A virus may also be involved, although Simpson (1976) considered that: `. . .the case for a viral aetiology is unproven, although the possibility exists that virus may be present in incomplete form'. According to Burnet, NZB mice have an abnormally high immunological vigour and resistance to induction of immunological tolerance or paralysis, which is manifested before the animals become Coombs-positive. The condition may be transferred to young isogenic mice by cells from the spleen, but not from other lymphoid organs. Thus, the condition appears to depend on stem cells of immunocyte lines. Autoimmune plaque-forming cells, active against mouse erythrocytes, are present in old mice. Onset and severity of the condition can be influenced by diet (Fernandes et al., 1972., 1972). Theofilopoulos et al (1980) have compared immune function in this and other autoimmune strains. Only NZB splenic lymphocytes from autoimmune donors inoculated into pre-autoimmune NZB or in BALB/c mice could evoke a positive Coombs test (Jenkinson and East (1980). Diethyldithiocarbamate (DTC), an immunomodulative agent which may enhance T cells, prolongs life in autoimmune MRL-lpr/lpr mice, but not in autoimmune NZBxNZWF1 hybrids (Halpern and Yocum 1991). Defect in the expression of the alloantigen, Ly6C, which is not detectable on spleen or lymph node cells (c.f. NOD and ST but contrast most other strains) and may be due to an interruption in the flanking region of the Ly6C gene at a point 475 bp upstream of the transcription initiation site, as found in NOD (Philbrick et al 1990). Ultrastructural pathology of the thymic reticulum revealed several features in common with BXSB and MRL-lpr in varying degrees according to sex and age of the mice. Main anomalies included vacuolized aspect of the thymic epithelium, an increased number of macrophages, interdigitating cells and cystic cavities, the presence of a great number of plasmocytes and mastocytes and extensive interstitial fibrosis and arteriosclerosis. The most intriguing finding was the presence of crystal-like inclusions in epithelial cells (Nabarra et al 1990). Natural autoantibodies are involved in the heamolytic anaemia (Hentati et al, 1994).
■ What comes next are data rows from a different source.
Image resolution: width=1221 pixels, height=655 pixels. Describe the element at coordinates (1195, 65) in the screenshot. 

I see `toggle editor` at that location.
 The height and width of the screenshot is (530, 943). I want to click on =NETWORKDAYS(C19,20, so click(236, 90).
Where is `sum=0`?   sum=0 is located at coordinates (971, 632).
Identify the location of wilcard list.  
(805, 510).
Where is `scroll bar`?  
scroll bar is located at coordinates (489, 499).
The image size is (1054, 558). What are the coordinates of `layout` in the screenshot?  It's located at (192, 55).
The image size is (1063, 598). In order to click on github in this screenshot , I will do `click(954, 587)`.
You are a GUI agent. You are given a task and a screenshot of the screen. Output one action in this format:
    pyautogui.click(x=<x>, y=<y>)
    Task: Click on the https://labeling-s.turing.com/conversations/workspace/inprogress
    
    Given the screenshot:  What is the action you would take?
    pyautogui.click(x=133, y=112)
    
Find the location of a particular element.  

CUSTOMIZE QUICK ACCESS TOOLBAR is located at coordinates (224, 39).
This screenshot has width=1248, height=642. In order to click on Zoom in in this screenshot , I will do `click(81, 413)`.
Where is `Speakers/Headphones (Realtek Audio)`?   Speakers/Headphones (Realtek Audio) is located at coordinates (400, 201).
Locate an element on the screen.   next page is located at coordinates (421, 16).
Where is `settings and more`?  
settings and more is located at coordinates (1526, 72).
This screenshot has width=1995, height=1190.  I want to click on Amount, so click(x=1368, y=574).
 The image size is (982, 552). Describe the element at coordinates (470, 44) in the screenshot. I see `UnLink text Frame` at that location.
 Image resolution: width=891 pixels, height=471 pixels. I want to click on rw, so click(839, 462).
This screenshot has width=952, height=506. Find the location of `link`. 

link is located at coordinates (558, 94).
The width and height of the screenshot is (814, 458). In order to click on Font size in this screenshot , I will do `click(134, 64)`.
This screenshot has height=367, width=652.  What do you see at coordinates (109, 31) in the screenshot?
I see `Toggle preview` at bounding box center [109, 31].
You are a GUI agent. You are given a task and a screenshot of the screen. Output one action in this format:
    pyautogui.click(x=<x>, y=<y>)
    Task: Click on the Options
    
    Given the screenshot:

Pure-line mice have a high level of natural thymocytotoxic autoantibodies (Auer et al., 1974., 1974), a low immune response to Dextran (cf. 6/10) (Blomberg et al., 1972., 1972), a low lymphocyte phytohaemagglutinin response (30/43) (Heiniger et al., 1975., 1975), a high 25% incidence of serum antinuclear factor (4/17) (Barnes and Tuffrey, 1967) and a poor immune response to DNP-keyhole limpet haemo-cyanin (9/11) (Borel and Kilham, 1974), and are discriminators between `H' and `L' sheep erythrocytes (cf. 12/18) (McCarthy and Dutton, 1975). Mean life-span short (2/17 = 459 days in males, 441 days in females) in SPF fostered conditions (Festing and Blackmore, 1971). Median life-span short (4/4 = 280 days males, 4/4 = 270 days females) (Stutman, 1974). Males resistant but females more susceptible to immunosuppression of contact hypersensitivity by ultraviolet B light (Noonan and Hoffman, 1994)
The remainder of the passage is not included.